Problem -> What is needed is an exact copy of the data that follows.

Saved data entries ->
::::

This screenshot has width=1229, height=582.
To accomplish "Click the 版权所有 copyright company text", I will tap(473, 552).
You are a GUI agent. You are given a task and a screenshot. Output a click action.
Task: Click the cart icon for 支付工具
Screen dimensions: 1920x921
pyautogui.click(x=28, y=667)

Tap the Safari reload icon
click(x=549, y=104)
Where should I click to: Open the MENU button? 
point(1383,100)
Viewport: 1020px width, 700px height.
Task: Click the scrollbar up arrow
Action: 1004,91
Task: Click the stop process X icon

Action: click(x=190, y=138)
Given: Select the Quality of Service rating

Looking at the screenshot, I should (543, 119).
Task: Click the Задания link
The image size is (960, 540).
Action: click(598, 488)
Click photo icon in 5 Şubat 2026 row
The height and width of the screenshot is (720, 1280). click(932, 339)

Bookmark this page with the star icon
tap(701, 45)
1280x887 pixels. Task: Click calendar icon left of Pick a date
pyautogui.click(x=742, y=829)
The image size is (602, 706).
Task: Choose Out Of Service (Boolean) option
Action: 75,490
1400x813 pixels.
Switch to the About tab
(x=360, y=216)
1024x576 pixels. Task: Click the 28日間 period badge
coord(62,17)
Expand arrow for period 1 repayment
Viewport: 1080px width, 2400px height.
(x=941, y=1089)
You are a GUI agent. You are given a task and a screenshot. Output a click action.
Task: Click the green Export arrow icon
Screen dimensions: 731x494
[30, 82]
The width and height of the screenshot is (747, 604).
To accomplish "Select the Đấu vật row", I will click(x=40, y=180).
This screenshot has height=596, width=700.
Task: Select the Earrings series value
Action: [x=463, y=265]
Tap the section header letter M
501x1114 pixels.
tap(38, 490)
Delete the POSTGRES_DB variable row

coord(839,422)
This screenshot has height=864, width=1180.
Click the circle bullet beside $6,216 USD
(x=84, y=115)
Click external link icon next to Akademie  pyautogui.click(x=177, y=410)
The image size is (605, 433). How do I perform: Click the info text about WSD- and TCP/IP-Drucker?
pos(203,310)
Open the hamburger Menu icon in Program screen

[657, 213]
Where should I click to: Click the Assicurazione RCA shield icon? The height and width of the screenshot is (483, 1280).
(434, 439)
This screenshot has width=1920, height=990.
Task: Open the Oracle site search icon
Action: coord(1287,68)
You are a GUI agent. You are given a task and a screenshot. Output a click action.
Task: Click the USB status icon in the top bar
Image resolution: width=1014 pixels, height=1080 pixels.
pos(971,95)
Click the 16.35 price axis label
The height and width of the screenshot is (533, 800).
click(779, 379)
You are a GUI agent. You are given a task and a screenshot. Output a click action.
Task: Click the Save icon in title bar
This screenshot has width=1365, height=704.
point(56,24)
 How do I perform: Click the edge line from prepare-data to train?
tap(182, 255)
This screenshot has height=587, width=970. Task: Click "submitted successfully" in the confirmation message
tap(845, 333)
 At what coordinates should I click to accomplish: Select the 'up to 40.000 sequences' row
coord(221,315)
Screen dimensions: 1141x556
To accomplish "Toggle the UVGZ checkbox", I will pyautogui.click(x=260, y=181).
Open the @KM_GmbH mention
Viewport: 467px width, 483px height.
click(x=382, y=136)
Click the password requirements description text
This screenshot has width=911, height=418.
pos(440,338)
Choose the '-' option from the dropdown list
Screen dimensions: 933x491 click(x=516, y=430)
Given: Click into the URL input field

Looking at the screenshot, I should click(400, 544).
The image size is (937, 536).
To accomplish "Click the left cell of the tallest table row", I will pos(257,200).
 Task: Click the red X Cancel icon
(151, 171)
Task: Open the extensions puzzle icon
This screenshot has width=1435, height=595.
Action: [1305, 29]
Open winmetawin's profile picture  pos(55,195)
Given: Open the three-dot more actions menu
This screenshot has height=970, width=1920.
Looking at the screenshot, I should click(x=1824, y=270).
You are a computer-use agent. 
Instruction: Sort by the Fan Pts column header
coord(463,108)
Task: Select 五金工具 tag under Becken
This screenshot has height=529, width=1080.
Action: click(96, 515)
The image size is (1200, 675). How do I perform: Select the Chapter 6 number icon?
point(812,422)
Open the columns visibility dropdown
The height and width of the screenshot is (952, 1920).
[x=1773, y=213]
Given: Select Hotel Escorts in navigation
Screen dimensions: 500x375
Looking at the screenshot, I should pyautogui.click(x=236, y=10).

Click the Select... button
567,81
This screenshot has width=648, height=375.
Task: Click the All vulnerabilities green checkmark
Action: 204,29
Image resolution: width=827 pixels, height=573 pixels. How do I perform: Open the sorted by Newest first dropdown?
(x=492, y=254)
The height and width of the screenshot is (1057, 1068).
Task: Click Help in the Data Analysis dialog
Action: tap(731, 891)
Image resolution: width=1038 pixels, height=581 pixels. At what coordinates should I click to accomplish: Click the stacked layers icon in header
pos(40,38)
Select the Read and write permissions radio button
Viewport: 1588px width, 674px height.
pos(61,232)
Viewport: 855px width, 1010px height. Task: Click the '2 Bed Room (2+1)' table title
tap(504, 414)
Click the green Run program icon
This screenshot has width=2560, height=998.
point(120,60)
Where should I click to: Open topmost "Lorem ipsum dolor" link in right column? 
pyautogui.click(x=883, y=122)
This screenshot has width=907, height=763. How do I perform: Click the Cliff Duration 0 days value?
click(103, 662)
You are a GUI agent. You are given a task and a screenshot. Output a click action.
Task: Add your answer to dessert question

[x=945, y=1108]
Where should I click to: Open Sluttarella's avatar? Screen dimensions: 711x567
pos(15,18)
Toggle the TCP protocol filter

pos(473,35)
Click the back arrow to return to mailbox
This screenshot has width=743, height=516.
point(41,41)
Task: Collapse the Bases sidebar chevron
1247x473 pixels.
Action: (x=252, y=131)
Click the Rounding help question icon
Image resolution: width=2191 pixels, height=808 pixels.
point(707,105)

::::

Answer area ->
This screenshot has width=1229, height=582.
To accomplish "Click the 版权所有 copyright company text", I will tap(473, 552).
You are a GUI agent. You are given a task and a screenshot. Output a click action.
Task: Click the cart icon for 支付工具
Screen dimensions: 1920x921
pyautogui.click(x=28, y=667)

Tap the Safari reload icon
click(x=549, y=104)
Where should I click to: Open the MENU button? 
point(1383,100)
Viewport: 1020px width, 700px height.
Task: Click the scrollbar up arrow
Action: 1004,91
Task: Click the stop process X icon

Action: click(x=190, y=138)
Given: Select the Quality of Service rating

Looking at the screenshot, I should (543, 119).
Task: Click the Задания link
The image size is (960, 540).
Action: click(598, 488)
Click photo icon in 5 Şubat 2026 row
The height and width of the screenshot is (720, 1280). click(932, 339)

Bookmark this page with the star icon
tap(701, 45)
1280x887 pixels. Task: Click calendar icon left of Pick a date
pyautogui.click(x=742, y=829)
The image size is (602, 706).
Task: Choose Out Of Service (Boolean) option
Action: 75,490
1400x813 pixels.
Switch to the About tab
(x=360, y=216)
1024x576 pixels. Task: Click the 28日間 period badge
coord(62,17)
Expand arrow for period 1 repayment
Viewport: 1080px width, 2400px height.
(x=941, y=1089)
You are a GUI agent. You are given a task and a screenshot. Output a click action.
Task: Click the green Export arrow icon
Screen dimensions: 731x494
[30, 82]
The width and height of the screenshot is (747, 604).
To accomplish "Select the Đấu vật row", I will click(x=40, y=180).
This screenshot has height=596, width=700.
Task: Select the Earrings series value
Action: [x=463, y=265]
Tap the section header letter M
501x1114 pixels.
tap(38, 490)
Delete the POSTGRES_DB variable row

coord(839,422)
This screenshot has height=864, width=1180.
Click the circle bullet beside $6,216 USD
(x=84, y=115)
Click external link icon next to Akademie  pyautogui.click(x=177, y=410)
The image size is (605, 433). How do I perform: Click the info text about WSD- and TCP/IP-Drucker?
pos(203,310)
Open the hamburger Menu icon in Program screen

[657, 213]
Where should I click to: Click the Assicurazione RCA shield icon? The height and width of the screenshot is (483, 1280).
(434, 439)
This screenshot has width=1920, height=990.
Task: Open the Oracle site search icon
Action: coord(1287,68)
You are a GUI agent. You are given a task and a screenshot. Output a click action.
Task: Click the USB status icon in the top bar
Image resolution: width=1014 pixels, height=1080 pixels.
pos(971,95)
Click the 16.35 price axis label
The height and width of the screenshot is (533, 800).
click(779, 379)
You are a GUI agent. You are given a task and a screenshot. Output a click action.
Task: Click the Save icon in title bar
This screenshot has width=1365, height=704.
point(56,24)
 How do I perform: Click the edge line from prepare-data to train?
tap(182, 255)
This screenshot has height=587, width=970. Task: Click "submitted successfully" in the confirmation message
tap(845, 333)
 At what coordinates should I click to accomplish: Select the 'up to 40.000 sequences' row
coord(221,315)
Screen dimensions: 1141x556
To accomplish "Toggle the UVGZ checkbox", I will pyautogui.click(x=260, y=181).
Open the @KM_GmbH mention
Viewport: 467px width, 483px height.
click(x=382, y=136)
Click the password requirements description text
This screenshot has width=911, height=418.
pos(440,338)
Choose the '-' option from the dropdown list
Screen dimensions: 933x491 click(x=516, y=430)
Given: Click into the URL input field

Looking at the screenshot, I should click(400, 544).
The image size is (937, 536).
To accomplish "Click the left cell of the tallest table row", I will pos(257,200).
 Task: Click the red X Cancel icon
(151, 171)
Task: Open the extensions puzzle icon
This screenshot has width=1435, height=595.
Action: [1305, 29]
Open winmetawin's profile picture  pos(55,195)
Given: Open the three-dot more actions menu
This screenshot has height=970, width=1920.
Looking at the screenshot, I should click(x=1824, y=270).
You are a computer-use agent. 
Instruction: Sort by the Fan Pts column header
coord(463,108)
Task: Select 五金工具 tag under Becken
This screenshot has height=529, width=1080.
Action: click(96, 515)
The image size is (1200, 675). How do I perform: Select the Chapter 6 number icon?
point(812,422)
Open the columns visibility dropdown
The height and width of the screenshot is (952, 1920).
[x=1773, y=213]
Given: Select Hotel Escorts in navigation
Screen dimensions: 500x375
Looking at the screenshot, I should pyautogui.click(x=236, y=10).

Click the Select... button
567,81
This screenshot has width=648, height=375.
Task: Click the All vulnerabilities green checkmark
Action: 204,29
Image resolution: width=827 pixels, height=573 pixels. How do I perform: Open the sorted by Newest first dropdown?
(x=492, y=254)
The height and width of the screenshot is (1057, 1068).
Task: Click Help in the Data Analysis dialog
Action: tap(731, 891)
Image resolution: width=1038 pixels, height=581 pixels. At what coordinates should I click to accomplish: Click the stacked layers icon in header
pos(40,38)
Select the Read and write permissions radio button
Viewport: 1588px width, 674px height.
pos(61,232)
Viewport: 855px width, 1010px height. Task: Click the '2 Bed Room (2+1)' table title
tap(504, 414)
Click the green Run program icon
This screenshot has width=2560, height=998.
point(120,60)
Where should I click to: Open topmost "Lorem ipsum dolor" link in right column? 
pyautogui.click(x=883, y=122)
This screenshot has width=907, height=763. How do I perform: Click the Cliff Duration 0 days value?
click(103, 662)
You are a GUI agent. You are given a task and a screenshot. Output a click action.
Task: Add your answer to dessert question

[x=945, y=1108]
Where should I click to: Open Sluttarella's avatar? Screen dimensions: 711x567
pos(15,18)
Toggle the TCP protocol filter

pos(473,35)
Click the back arrow to return to mailbox
This screenshot has width=743, height=516.
point(41,41)
Task: Collapse the Bases sidebar chevron
1247x473 pixels.
Action: (x=252, y=131)
Click the Rounding help question icon
Image resolution: width=2191 pixels, height=808 pixels.
point(707,105)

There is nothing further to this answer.